A spray-on bedliner with ZR2 logo, unique hood, fascia and grille, black rear bumper, and front and rear wheel flares were all specific to the ZR2 trim. In addition, the ZR2 had rock sliders. These were not some cheap plastic bolt-ons, but actual metal tube sliders. This made them actually functional, in addition to being good-looking.
The same features found on the standard Colorado were also found on the ZR2. These included halogen projector-beam headlamps, cab-mounted cargo area lamps, an EZ-Lift and lower tailgate, and a locking tailgate.

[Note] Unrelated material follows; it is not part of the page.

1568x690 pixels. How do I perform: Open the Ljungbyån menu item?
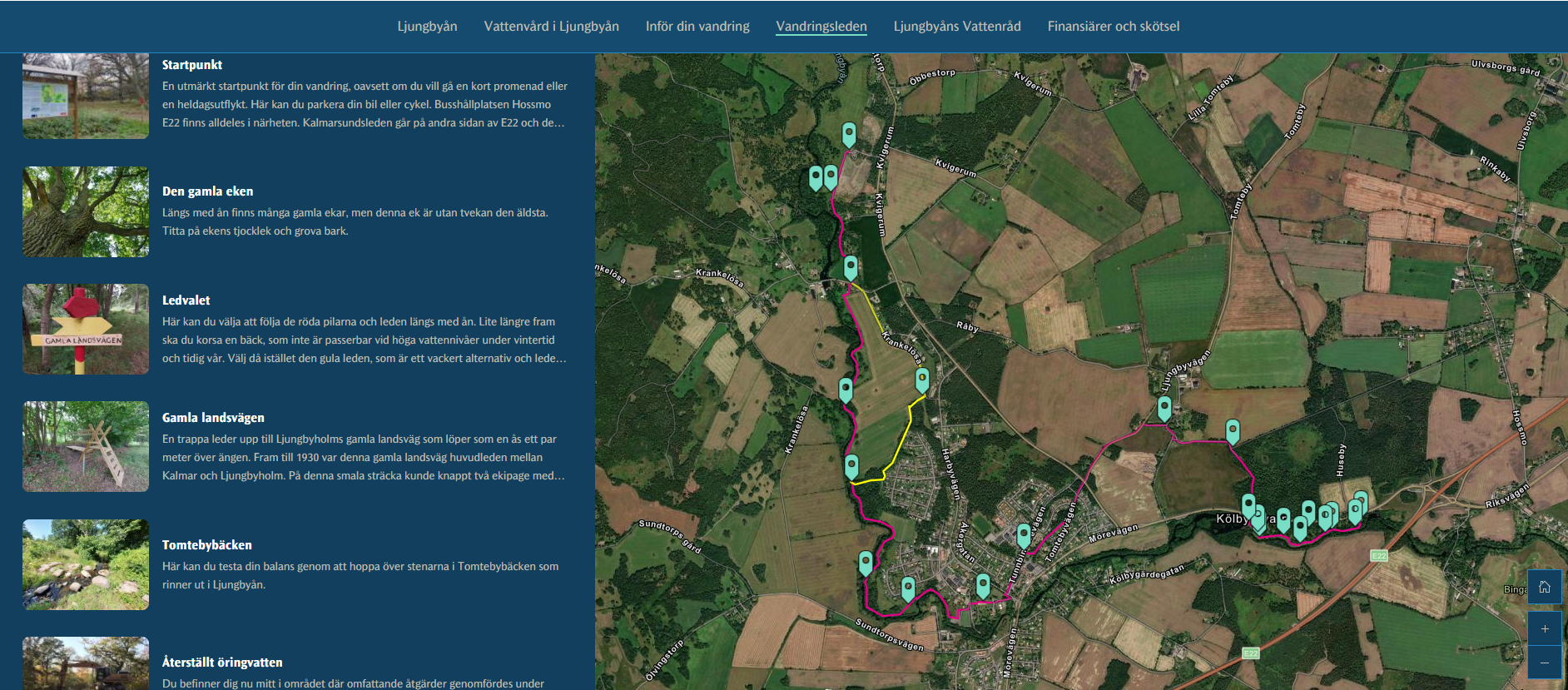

The ZR2 we tested had a great look and the black accents really helped the look of the red truck. With the exterior of the truck scoped out, we opened the door to check out if the interior matched up.
The interior of the ZR2 had many of the creature comforts seen elsewhere in today’s pickup truck market. These included power and heated seats, eight-inch touchscreen display, and power windows. One nice touch was the optional rubberized floor, which made cleaning up a breeze.
One part that we did miss and enjoyed on other trucks was the 110-volt AC power plug. In a truck designed for off-road use, the plug comes in handy for charging your gear, blowing up an air mattress, or anything else needed off the grid.
On the flip side of things, one feature that we enjoyed, especially off-road, was the 4G LTE built-in WiFi. Being off the grid does not mean that you have to be disconnected from the world. We used this feature quite a bit when we tested the truck off-road in Ocotillo Wells. It allowed us to connect to the internet and livestream the fun we were having.
Off-road was where the truck shined.
The truck may have been set up for off-roading, but the drive out to Ocotillo Wells, California was just as comfortable. The truck seemed at home on the pavement until we turned down the first desert dirt road.
Driving on the dirt for some vehicle may be a teeth-rattling experience, but the Colorado ZR2 was anything but that. On the dirt, we truly felt the ability of the Multimatic DSSV shocks for the first time. We took the truck down washboard roads to the sand dunes and the truck rode smoothly, no matter what was below it.
The extra width and height of the ZR2 made cornering and driving off-road enjoyable. The truck had a firm plant on everything we went on, even some 21-degree embankments.
We did catch some air a few times. Coming back to earth, it was like landing on a cloud. The suspension soaked up everything in the dirt and made the trip home enjoyable.
Overall, the 2018 Chevrolet Colorado was fun to drive on and off-road. It was comfortable for daily driving and still had plenty left to play around with on the weekend.
The Multimatic DSSV shocks are a huge upgrade over the factory suspension. The ride quality off-road showed. These advanced units have multiple damping curves to allow for jumps and made for a fine, smooth, and responsive ride when the ZR2 was on pavement. Minus missing some minor creature comforts, the truck had everything that a late model truck should have.
We cannot wait to get behind the wheel of a ZR2 with some of Chevrolet Performance’s parts on it that were unveiled at SEMA. The Colorado ZR2 is perfect for someone looking for a mid-size truck that wants to still hit the dirt on the weekend.